■ **Textauszug**:
▬▬▬▬▬▬▬▬▬▬

UFS-Internet-Recherchen:

Lt. Michelin-Routenplaner beträgt die Entfernung zwischen dem Hauptwohnsitz Adresse1 und den Name/Arbeitgeber in Ort/Arbeitgeber 80 km und die Fahrtdauer 1 Stunde, wenn diese Strecke mit einem Kraftfahrzeug gefahren wird. Die Fahrtroute führt fast ausschließlich über Bundesstraßen und Autobahnen (Website, viamichelin.de).

Die zum Hauptwohnsitz Adresse1 nächst gelegene Haltestelle eines öffentlichen Verkehrsmittels ist der Bahnhof von E (Website, viamichelin.de).

Lt. Michelin-Routenplaner beträgt die Entfernung zwischen dem Hauptwohnsitz Adresse1 und den beiden in Bahnhofsnähe gelegenen Parkhäusern (Parkplätzen) 4,5 - 5 km und die Fahrtdauer 5 - 6 Minuten, wenn diese Strecke mit einem Kraftfahrzeug gefahren wird (Website, viamichelin.de).

Nach dem für ÖBB-Fahrpläne abrufbaren Reisebegleiter (Website, fahrplan.oebb.at) beträgt die zu Fuß zurück gelegte Wegstrecke zwischen dem Standort Adresse1 und dem Bahnhof von E 1,2 km; die Gehdauer ca. 16 Minuten.

Lt. ÖBB-Fahrplanauskunft werden auf der Zugstrecke zwischen Bahnhof/E und der Bahnhaltestelle/WS 81 Tarifkilometer zurück gelegt (Website, fahrplan.oebb.at).

Die Tarifkilometer zwischen der Bahnhaltestelle/WS und der den Name/Arbeitgeber nächst gelegenen Haltestelle sind über das Internet nicht abrufbar.

Lt. ÖBB Fahrtplanauskunft (Website, fahrplan.oebb.at) erreicht der Bw. seinen Arbeitsplatz bis 07:00 Uhr, wenn er mit folgenden öffentlichen Verkehrsmitteln fährt:

  • Regionalzug, Abfahrt Bahnhof/E 04:56 Uhr, Ankunft an der Bahnhaltestelle/WS 05:57 Uhr, umsteigen in U-Bahn und Straßenbahn, Ankunft/Haltestelle Name/Arbeitgeber 06:35 Uhr, 20 m Fußweg bis Ort/Arbeitgeber (Gehzeit: 1 Minute).

▬▬▬▬▬▬▬▬▬▬

■ **Verfügbare Daten**:
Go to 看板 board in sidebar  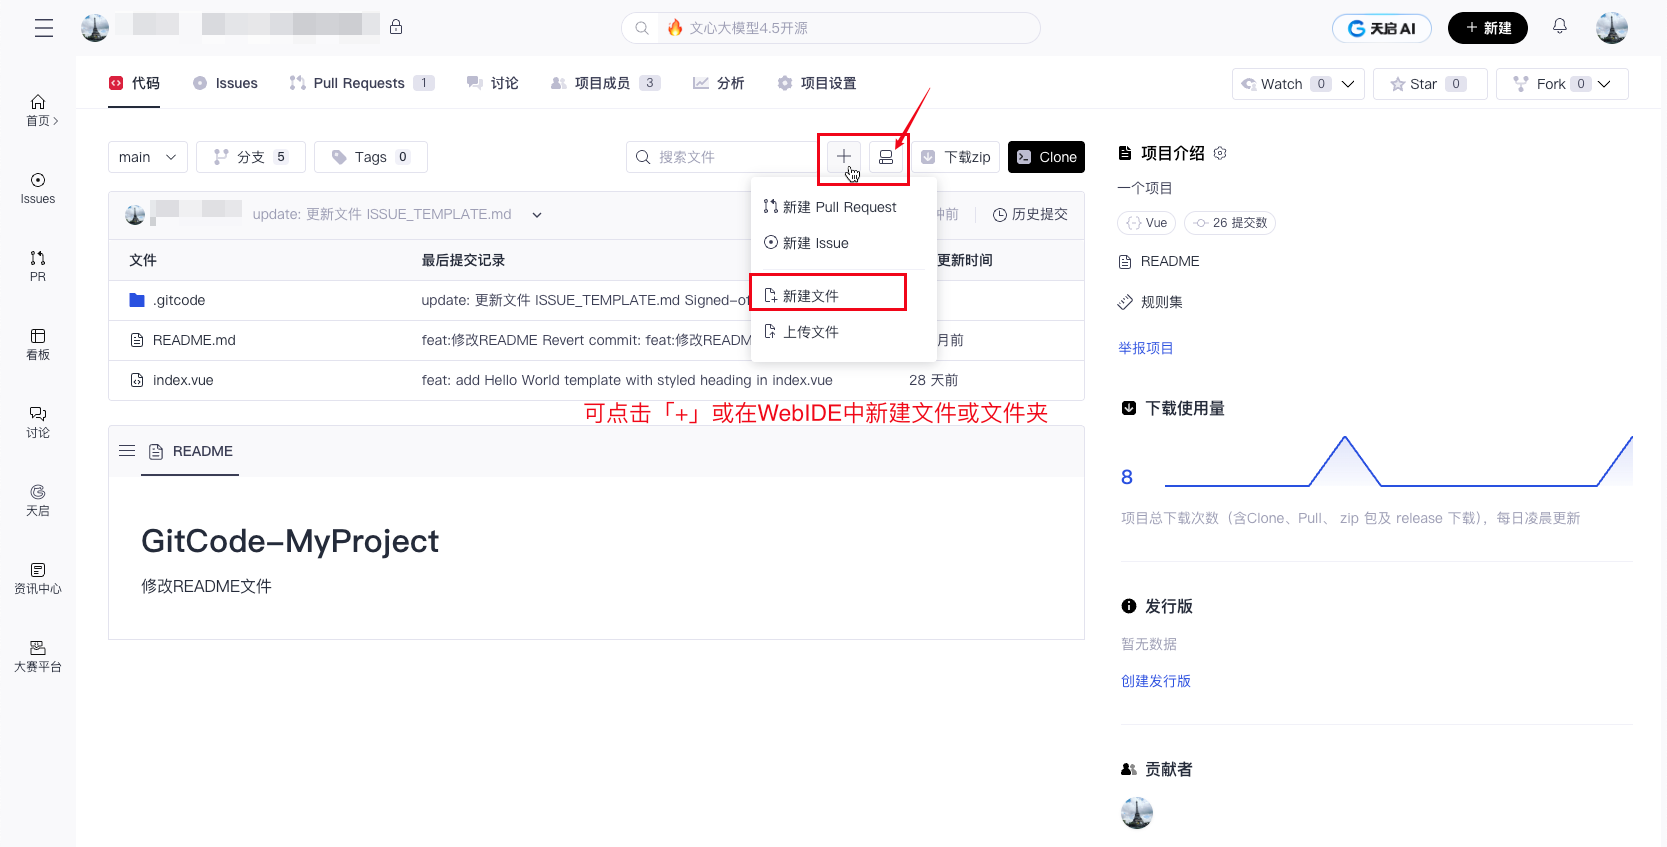coord(38,343)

▬▬▬▬▬▬▬▬▬▬

■ **Kurze Aufgabe**:
Beantworten Sie anhand des Textauszugs folgende Fragen:
1. Welche Fahrtdauer mit dem Kraftfahrzeug nennt der Michelin-Routenplaner für die Strecke zwischen Hauptwohnsitz und Arbeitgeber?
2. Wie lange dauert laut ÖBB-Reisebegleiter der Fußweg vom Standort zum Bahnhof von E?
3. Um wie viel Uhr fährt der Regionalzug am Bahnhof von E ab?

■ **Ergebnis der Aufgabe**:
1. 1 Stunde
2. Ca. 16 Minuten
3. Um 04:56 Uhr